Screen space ambient occlusion (SSAO) is a technique in computer graphics of approximating ambient occlusions (basically dim shadows in corners) in a way that's easy and not so expensive to implement to run in real time.

Exact ambient occlusions can be computed with algorithms such as path tracing and this requires complete information about the geometry as to compute the exact light bounces, but that is way too slow for real time (even though actually path tracing is already kind of possible in real time, but requires expensive consoomer hardware). So game devs cheat and use a cheap approximation: SSAO is implemented as a post-processing shader and only uses the information available on the screen, specifically in the depth buffer. This gives only partial information, the algorithm doesn't know what the back facing geometry looks like and has to make guesses which sometimes results in inaccuracies.

This methods is notoriously ugly in certain conditions and many modern games suffer from this, even the supposedly "photorealistic" engines like Unreal -- if someone is standing in front of a wall there is a shadow outline around him that looks so unbelievably ugly you literally want to puke. But normie eyes can't see this lol, they think that's how reality looks and they are okay with this shit, they allow this to happen. Normies literally destroy computer graphics by not being able to see correctly.

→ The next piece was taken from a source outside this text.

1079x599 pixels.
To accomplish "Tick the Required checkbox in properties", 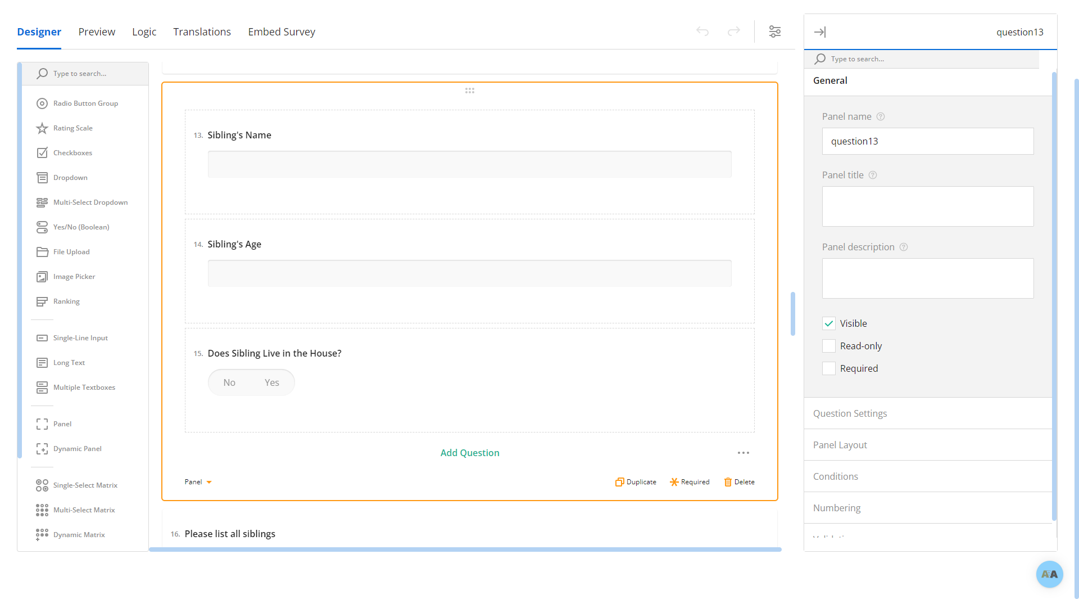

What to do then? The most suckless way is to simply do no ambient occlusions -- seriously test how it looks and if it's okay just save yourself the effort, performance and complexity. Back in the 90s we didn't have this shit and games unironically looked 100 times better. You can also just bake the ambient occlusions in textures themselves, either directly in the color texture or use so called light maps. Note that this makes the ambient occlusions static and with light maps you'll need more memory for textures. Finally, if you absolutely have to use SSAO, at least use it very lightly (there are parameters you can lower to make it less prominent).